Mi vida anterior a este nuevo capítulo, era como de un fantasma. Nunca viajaba a ningún lado. Rara vez comía en restaurantes de comida occidental, y cada vez que iba al cine -sola, por supuesto- me sentía culpable de divertirme tanto. Estuve trabajando sobre la idea de tener algo de experiencia "valiosa" para poder regresar a Monterrey y tener una esperanza de conseguir un trabajo decente, así que me puse a estudiar un curso tan aburrido que me dormía durante las clases, cuando no me iba de pinta al cine que estaba cerca.

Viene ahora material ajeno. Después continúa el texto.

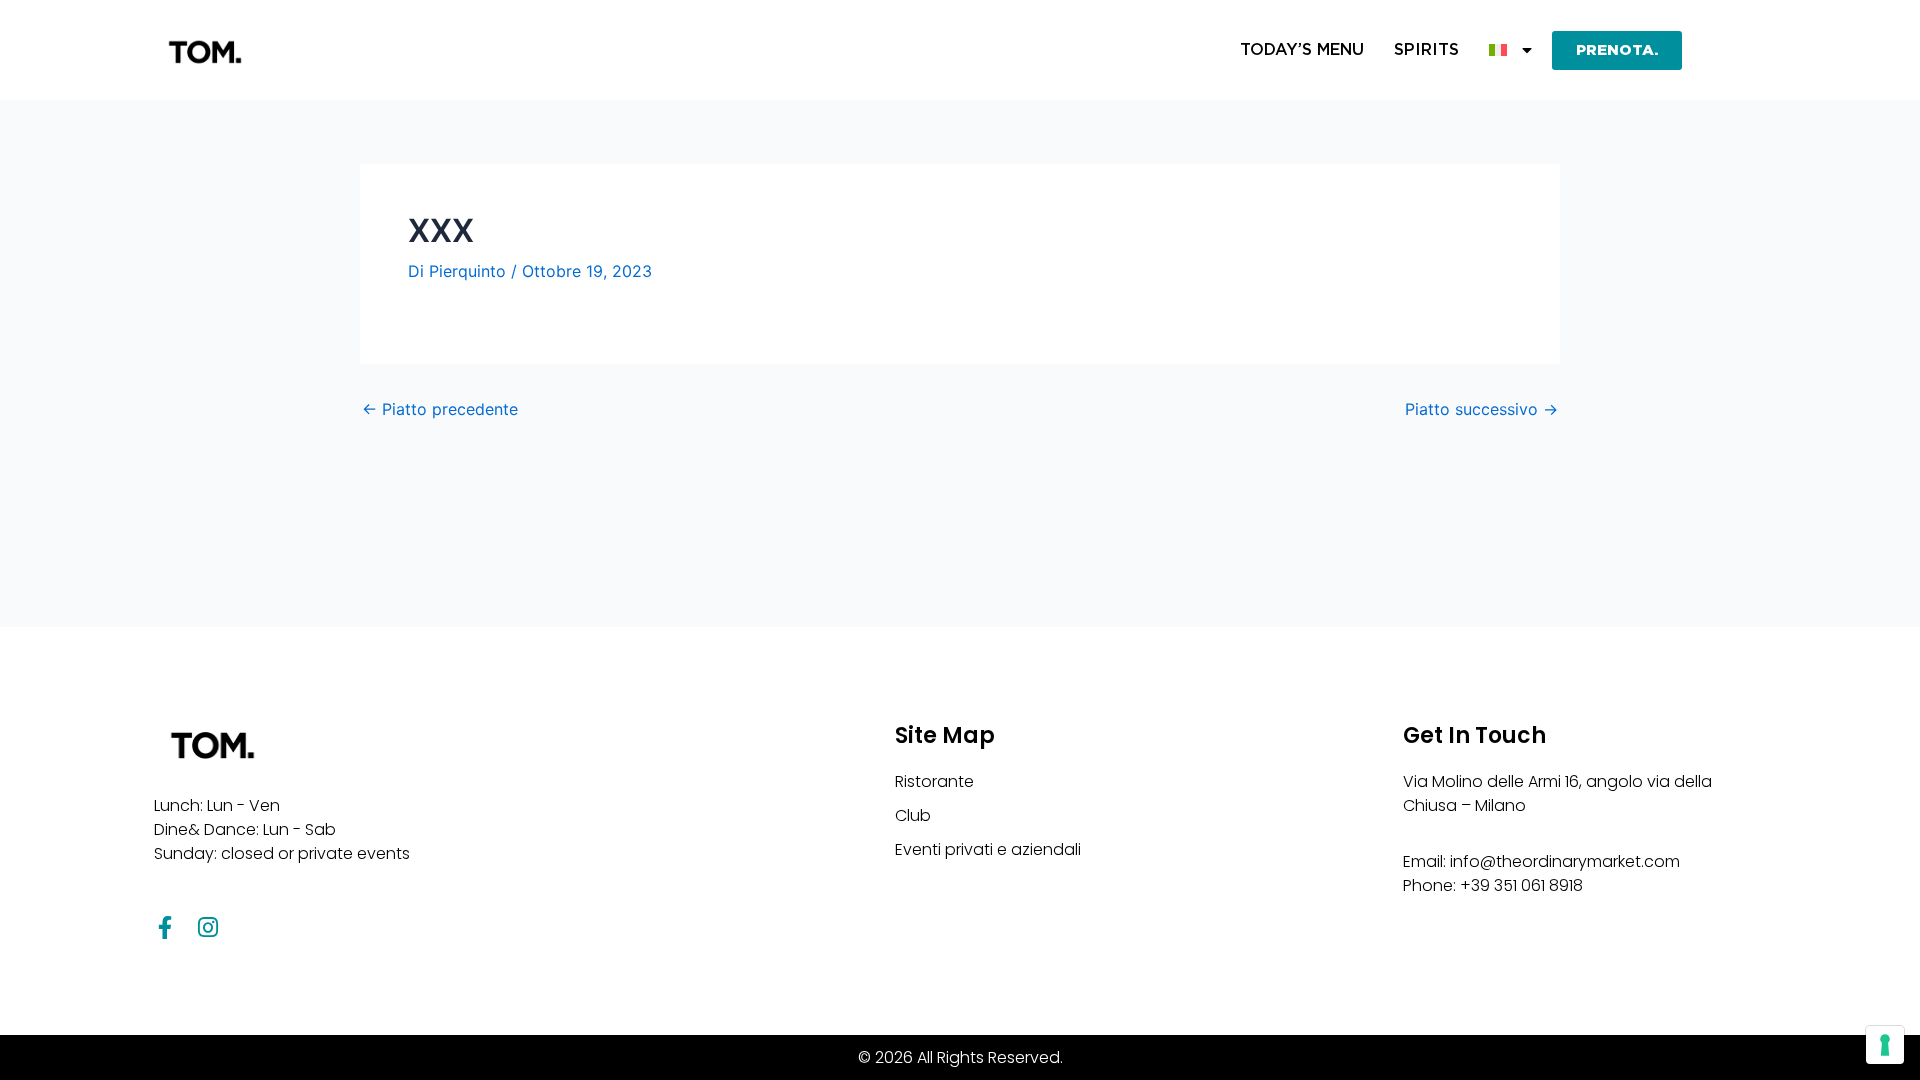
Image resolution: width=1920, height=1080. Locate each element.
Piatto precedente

Luego de varios meses de picada, y de no saber como salir de ese astío y pensar en ideas extremas, por fin llegó el final de una historia que todos habían dado por perdida, menos yo. Como siempre, la última en darme cuenta. Tengo que admitir que pasé muy malos ratos durante ese período de transición, pero como buena mamba negra que soy, salí airosa con mi nueva piel. Fue algo así como un episodio de boxeo, donde salí con unos cuantos moretones, pero satisfecha de poder levantar los brazos al final del round -con un peso menos encima-, sin importarme mostrar la sonrisa chimuela. Ya se me había pasado, desde hacía mucho tiempo, la hora de tirar la toalla.

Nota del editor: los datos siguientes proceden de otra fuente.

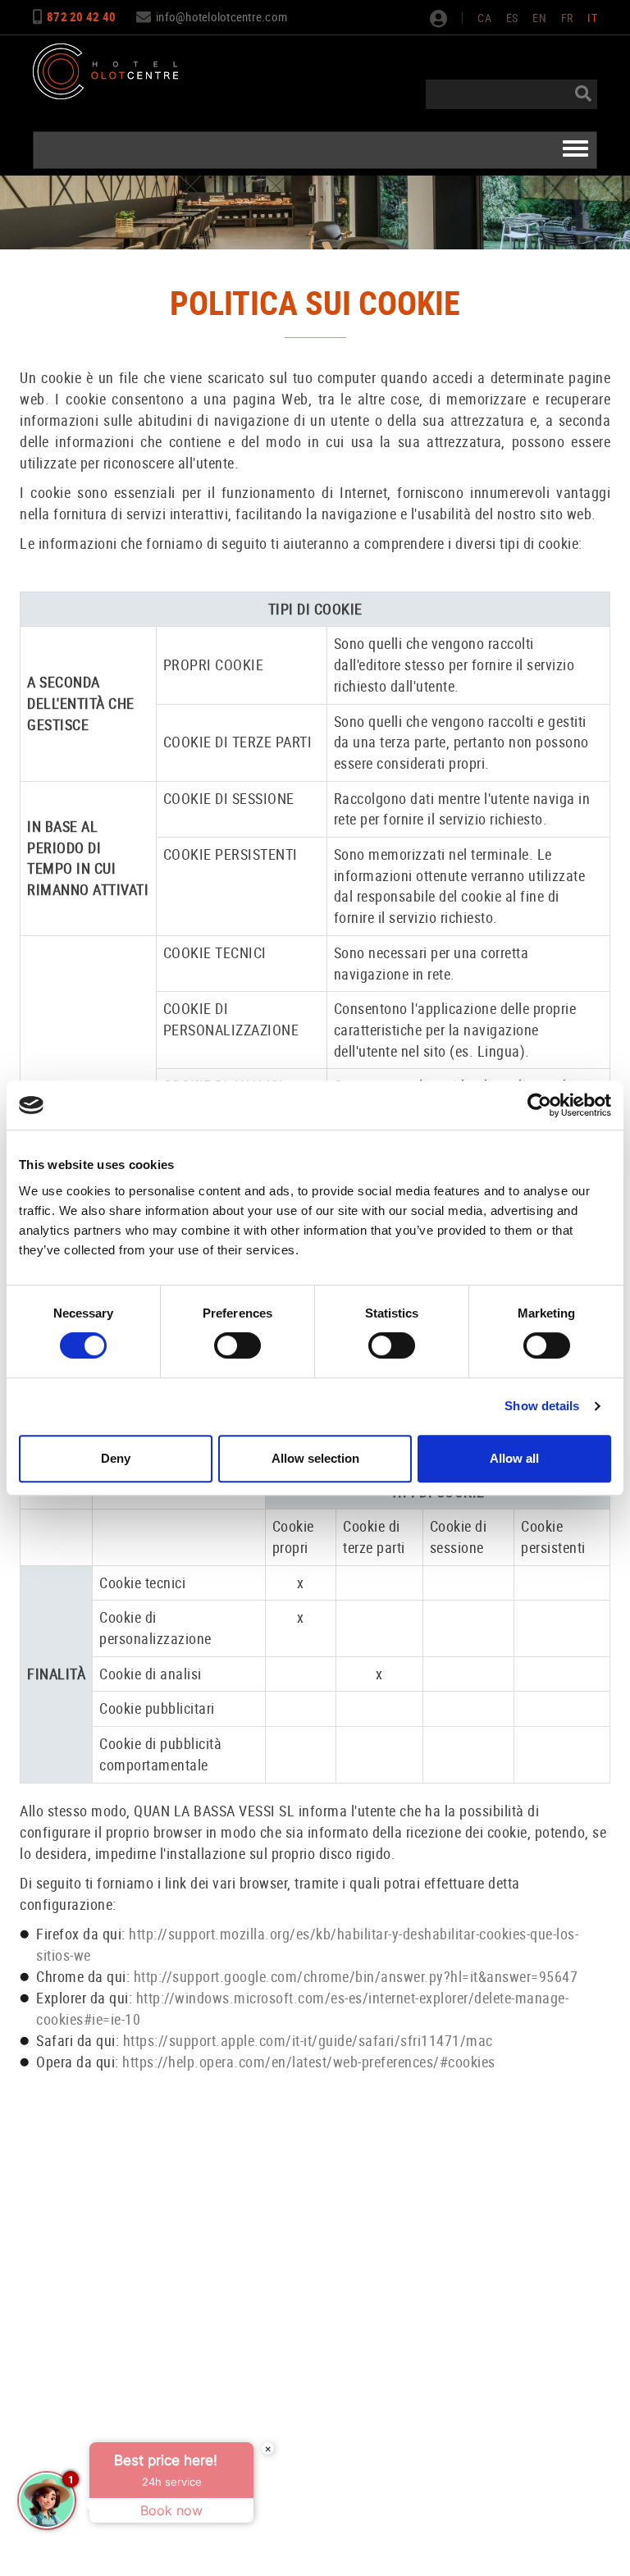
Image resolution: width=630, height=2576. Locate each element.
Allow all (514, 1458)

Despues de mi último viaje a México en Febrero, luego de haber revivido y afianzado mi positivismo y entusiasmo por la vida, regresé a Bangalore con la determinación de visitar todos los lugares que a lo largo de tres años de vida fantasma no me atreví a conocer y que todo extranjero de respeto que pasa por estas tierras debe conocer. Además, me di cuenta de que en realidad amo mi trabajo, y de que me gustaría poder hacer esto toda mi vida. Lo cierto es que aun no me hago a la idea de hacerlo aquí, pero sigo ideando planes para un día poder irme, sin dejar de hacer lo que hago aquí.

Por el momento, me propongo aprender de nuevo lo que es la vida como una persona normal: una persona que vive, que se quiere, que viaja... que sonrie.